Below this line is a listing that includes pictures. Copy exactly, and only, the lines from the one containing "The width and" through the one containing "Screen dimensions: 1280x720"; the pictures do not go in the copy.

## GIVEN RECORDS
#####

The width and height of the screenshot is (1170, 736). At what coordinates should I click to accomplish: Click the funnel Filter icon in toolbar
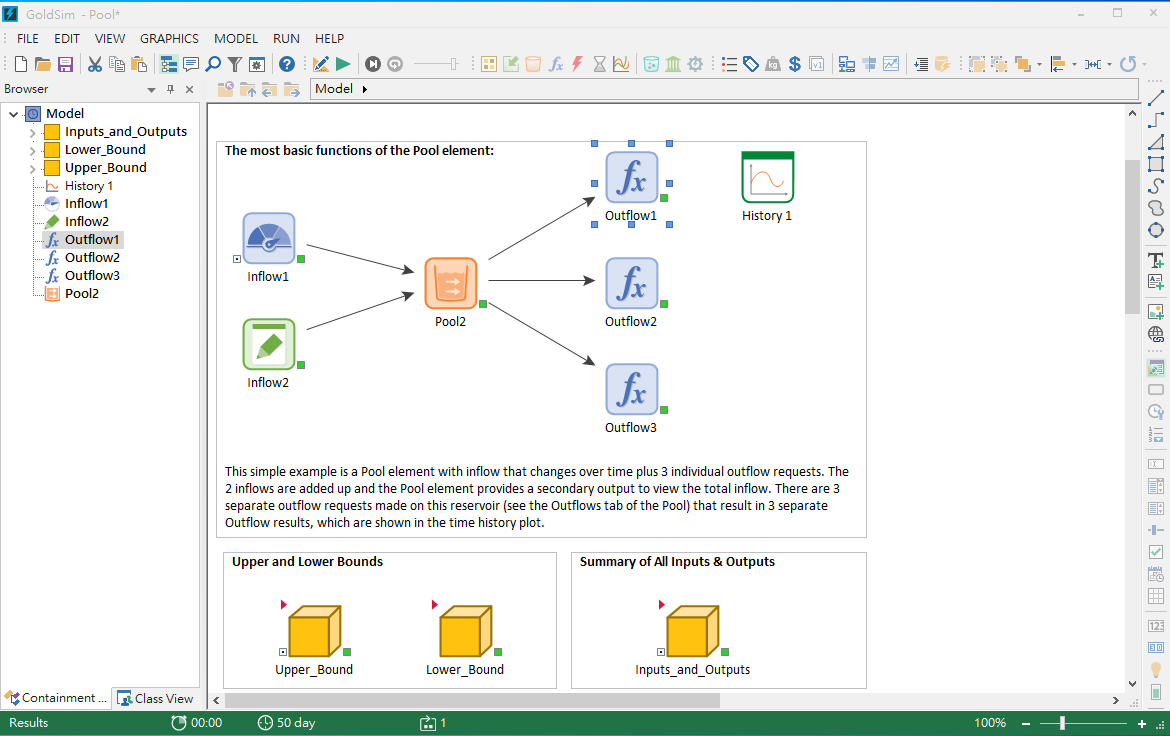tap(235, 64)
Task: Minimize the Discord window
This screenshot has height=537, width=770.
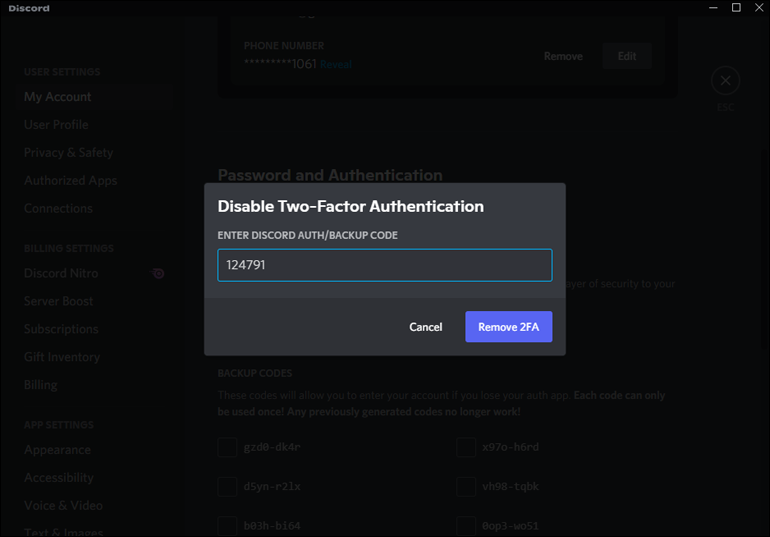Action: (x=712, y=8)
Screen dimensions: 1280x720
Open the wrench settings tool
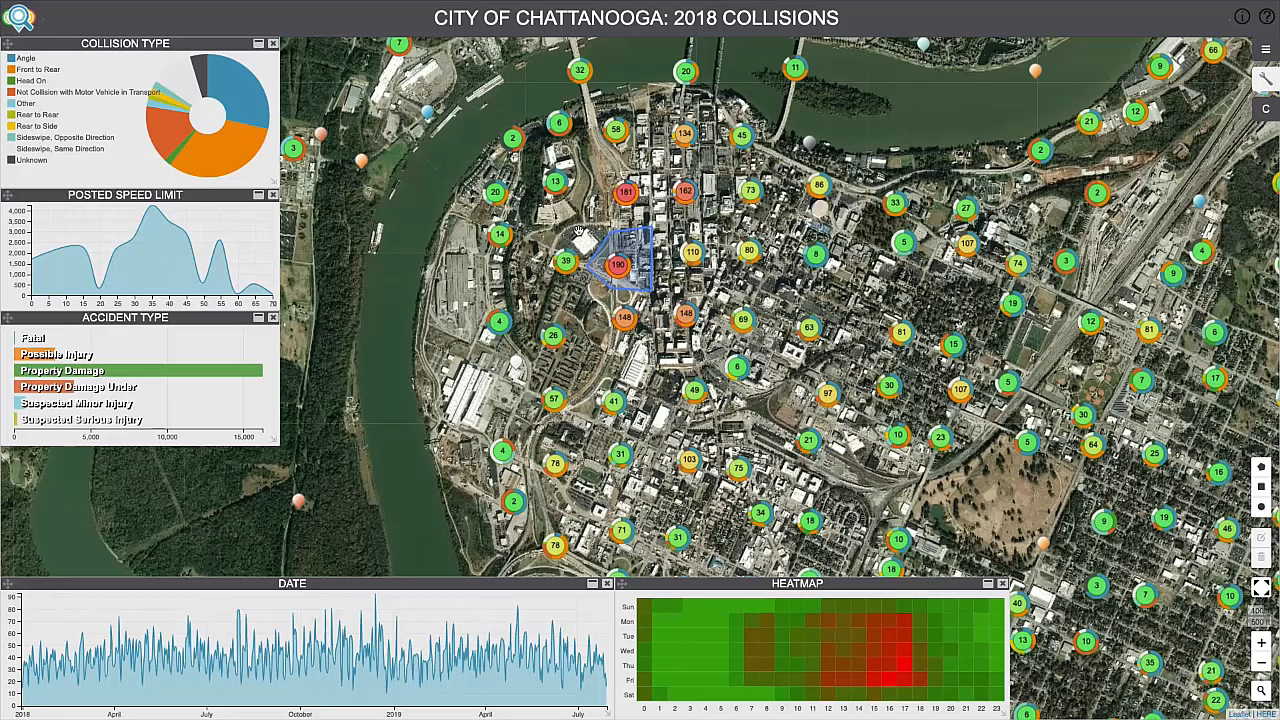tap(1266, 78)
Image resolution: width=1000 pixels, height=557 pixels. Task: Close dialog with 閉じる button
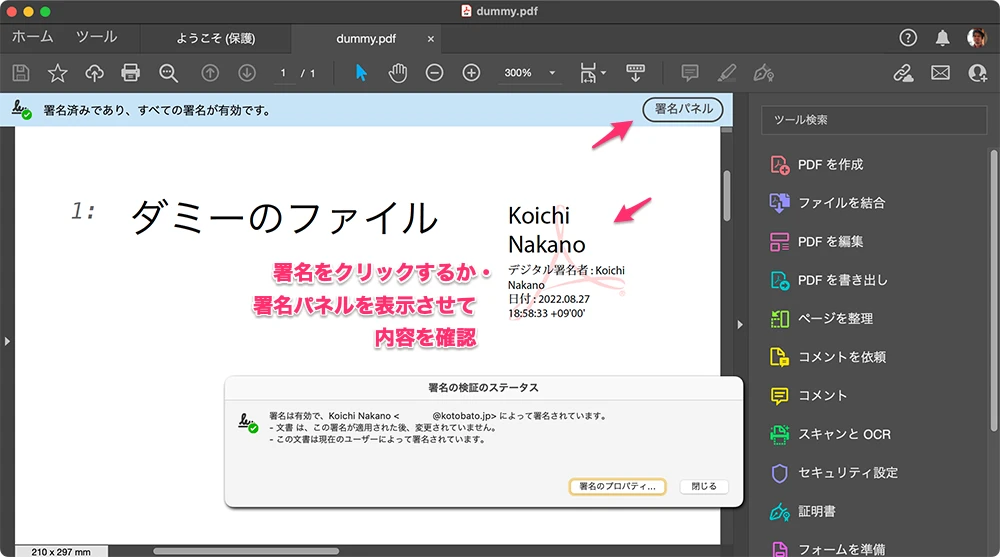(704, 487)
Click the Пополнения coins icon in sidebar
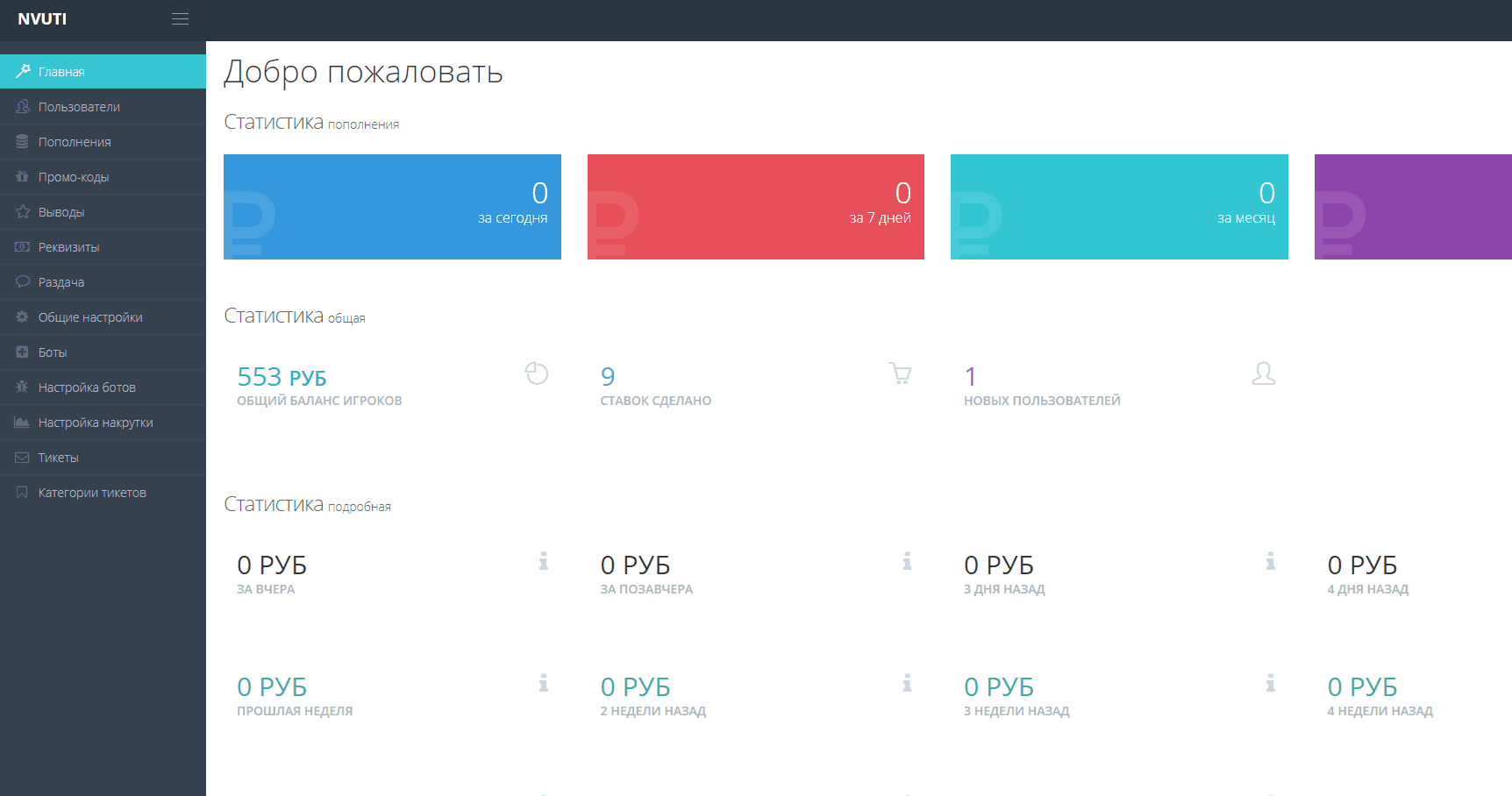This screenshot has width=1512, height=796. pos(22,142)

#####

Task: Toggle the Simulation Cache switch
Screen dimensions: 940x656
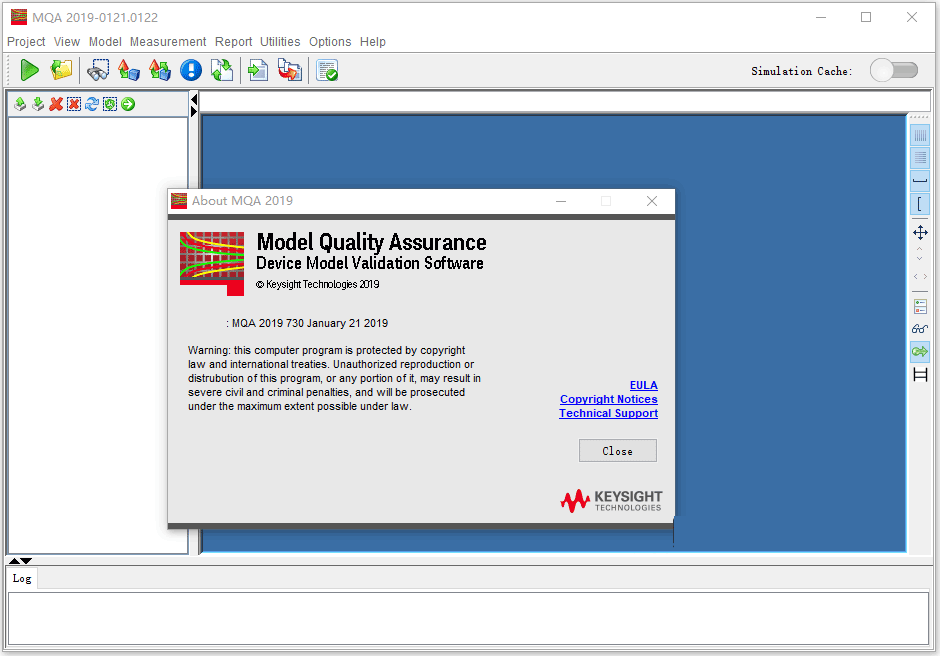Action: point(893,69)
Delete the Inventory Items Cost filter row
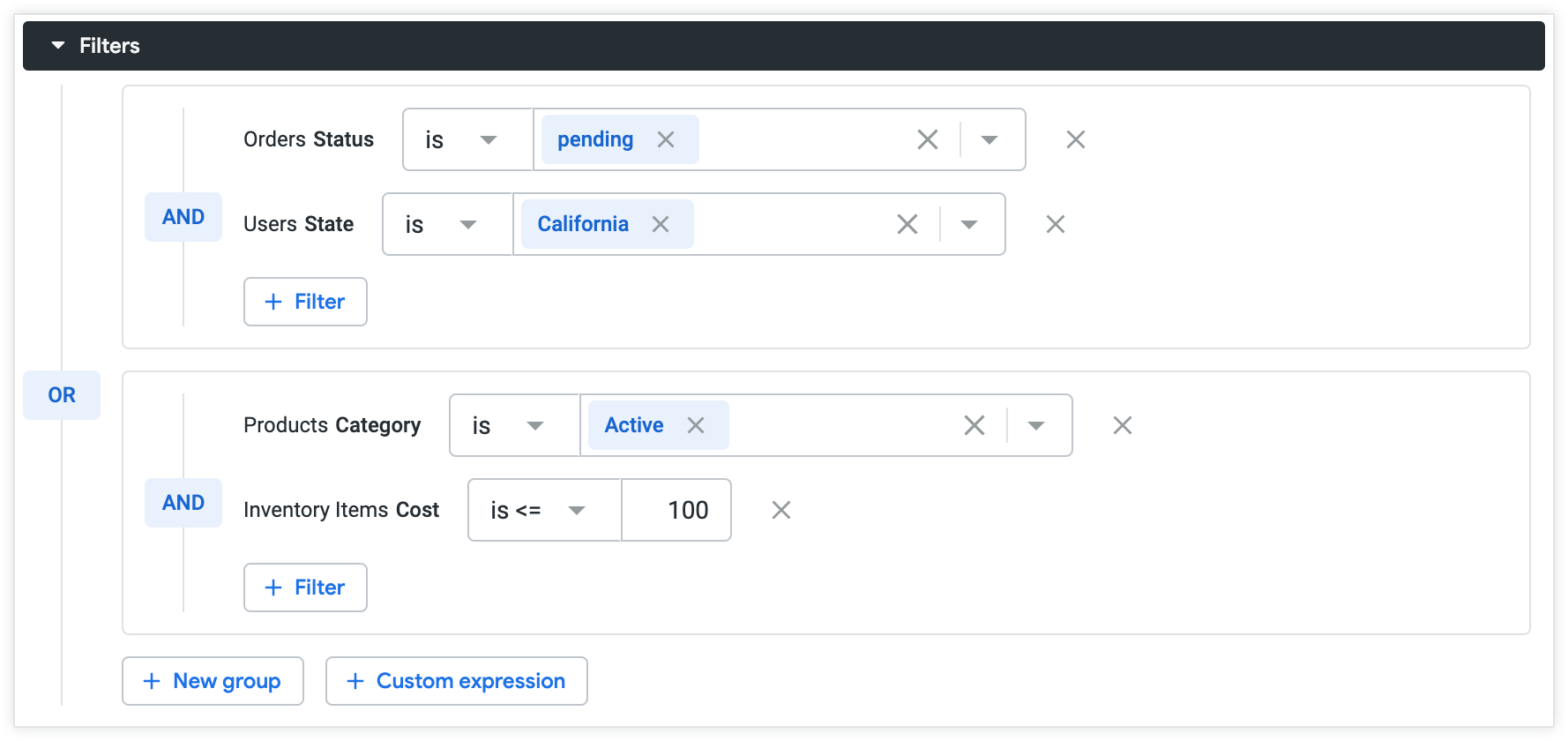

#####

## OUTPUT FOR THIS TASK
The width and height of the screenshot is (1170, 736). At what coordinates should I click to accomplish: Click the funnel Filter icon in toolbar
tap(235, 64)
Task: Minimize the Discord window
This screenshot has height=537, width=770.
Action: (x=712, y=8)
Screen dimensions: 1280x720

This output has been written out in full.